The final table in the results window is headed Principal Component Scores – these can instead be sent to a new worksheet by checking (✓Scores to worksheet) in the Analyse>PCA dialog, which facilitates their further use in PRIMER. An example would be to compute Euclidean distances among sites in PC spaces of different dimension, which could then be input to Analyse>RELATE (Section 14) to give a matrix correlation with the original 11-d Euclidean distances. (This is another way of measuring the fidelity of the observed low-d ordination structure to the high-d relationships, an idea we met as cophenetic correlation in Section 6 on the fidelity of cluster analyses, and such matrix correlations are fundamental within PRIMER, met especially in the next two sections). The PC scores are simply the x, y (or x, y, z etc) co-ordinates of the samples on the PCA plot – their values on each PC, obtained by substituting the (normalised) variable values into the above linear equations for PC1, PC2, etc. It is the ability to generate a numerical score for a fresh set of values for the same suite of variables which is one of the strengths of PCA. If values from a new site a are recorded as ($\mathit{Cu}_a$, $\mathit{Mn}_a$, $\mathit{Co}_a$, …) you can see where it fits on the contaminant scale by calculating:

$$ \text{PC1} = 0.378 \left\{ [(ln \mathit{Cu}_a) – 4.046]/0.924 \right\} – 0.213 \left\{ [(ln \mathit{Mn}_a) – 6.062]/0.757 \right\} + … $$

where the means and standard deviations used in the normalisations were given in the Mean & SD worksheet from the normalising of the original logged data set (see output on the previous page). This is the main downside to using rank variables in a PCA, which on other grounds has much going for it – it is harder to relate new sites to the PCA from the original set of samples.
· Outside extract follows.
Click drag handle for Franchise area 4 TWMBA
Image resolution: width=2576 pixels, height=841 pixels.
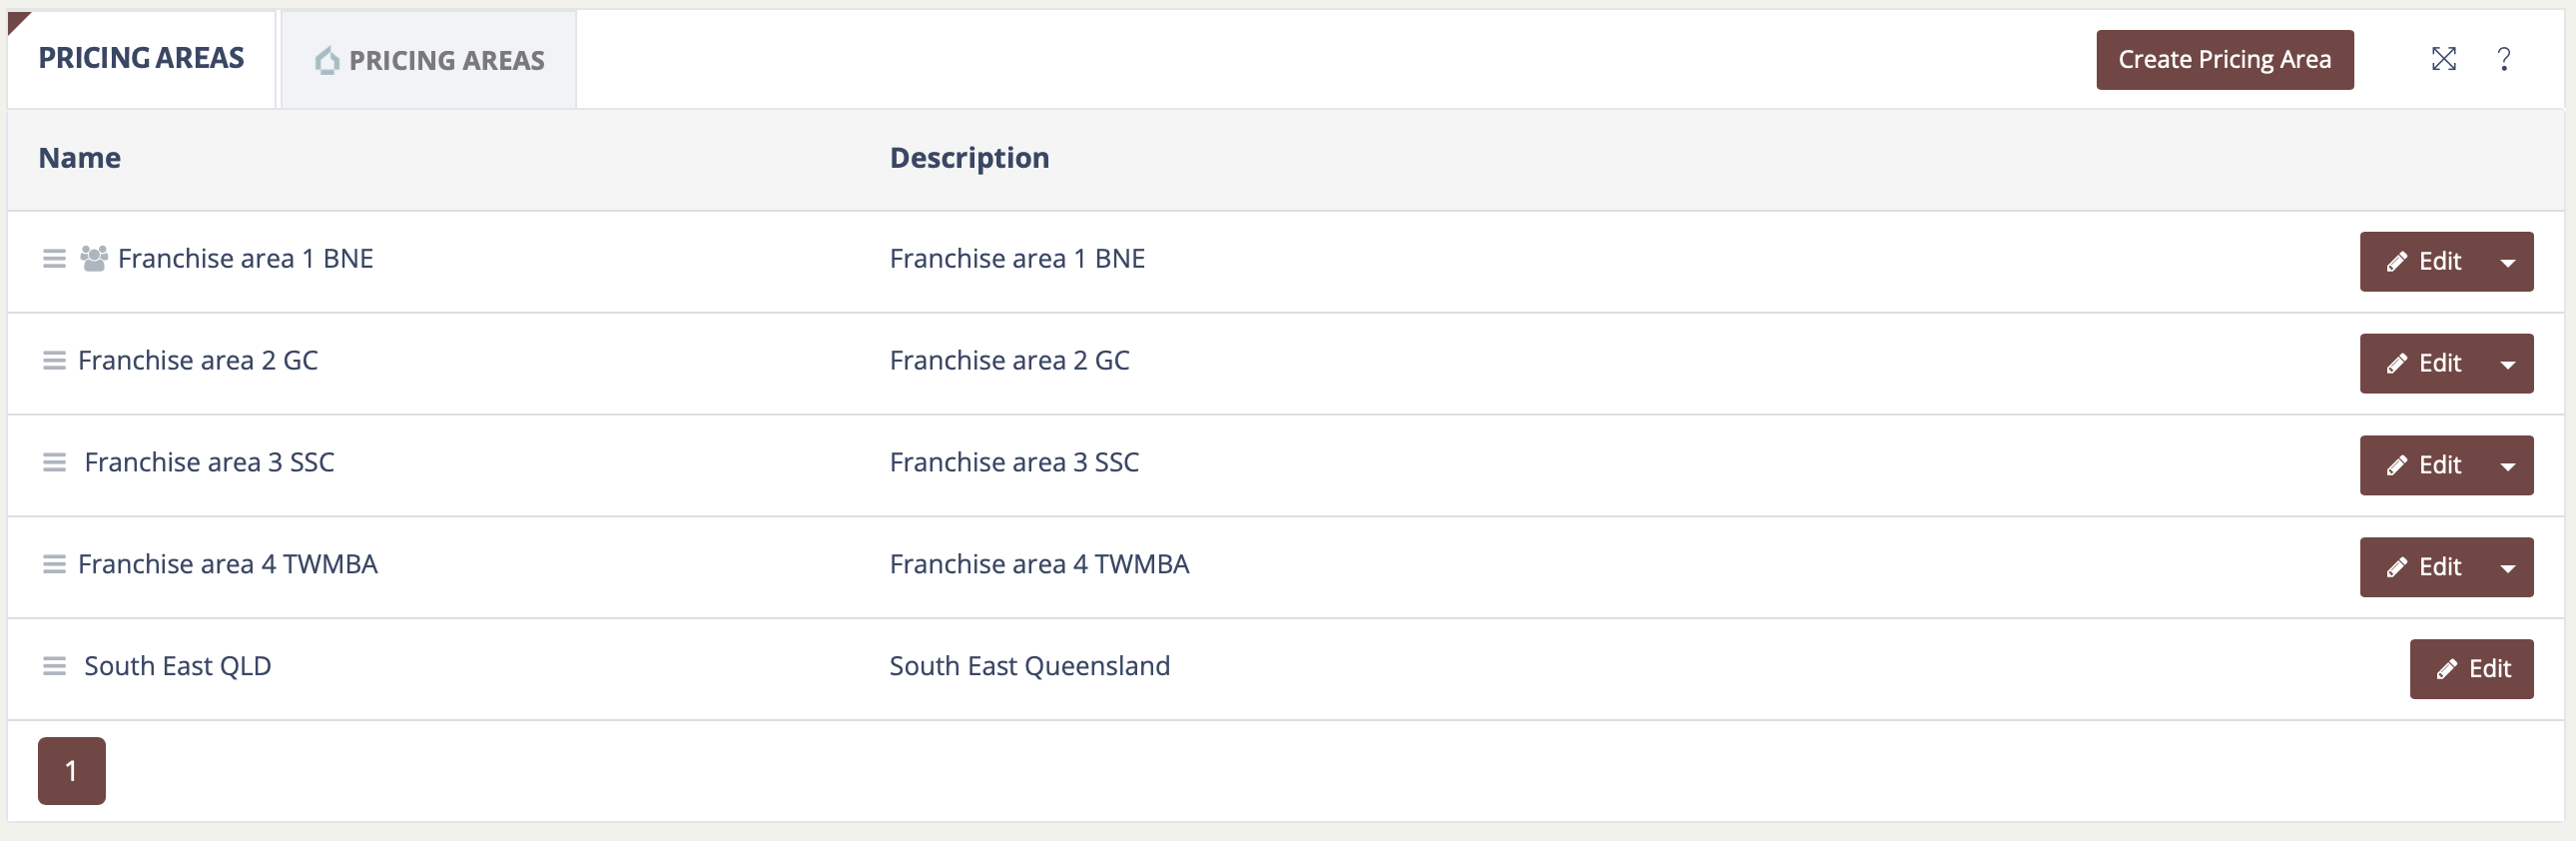coord(54,565)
Increasing the default value of (Maximum number of PCs: 5) when running Analyse>PCA will print more columns of PC vectors in the results window (PC6, PC7, etc), and will allow selection of these higher PCs to be plotted in pairs or triples in the 2-d or 3-d PC configuration. However, it is rarely helpful to interpret more than the first 3 or 4 PCs, so the default computation of the first 5 is usually perfectly adequate. It is important to note that nothing changes at all in the first 5 sets of vectors if it is decided to calculate axes 6 to 10, say. Each lower-d configuration is a projection from the higher-d solution, which therefore just involves dropping out the higher axes. This is not true of MDS ordination, for which the 2-d solution is recalculated from scratch, and not just the first two dimensions of the 3-d solution.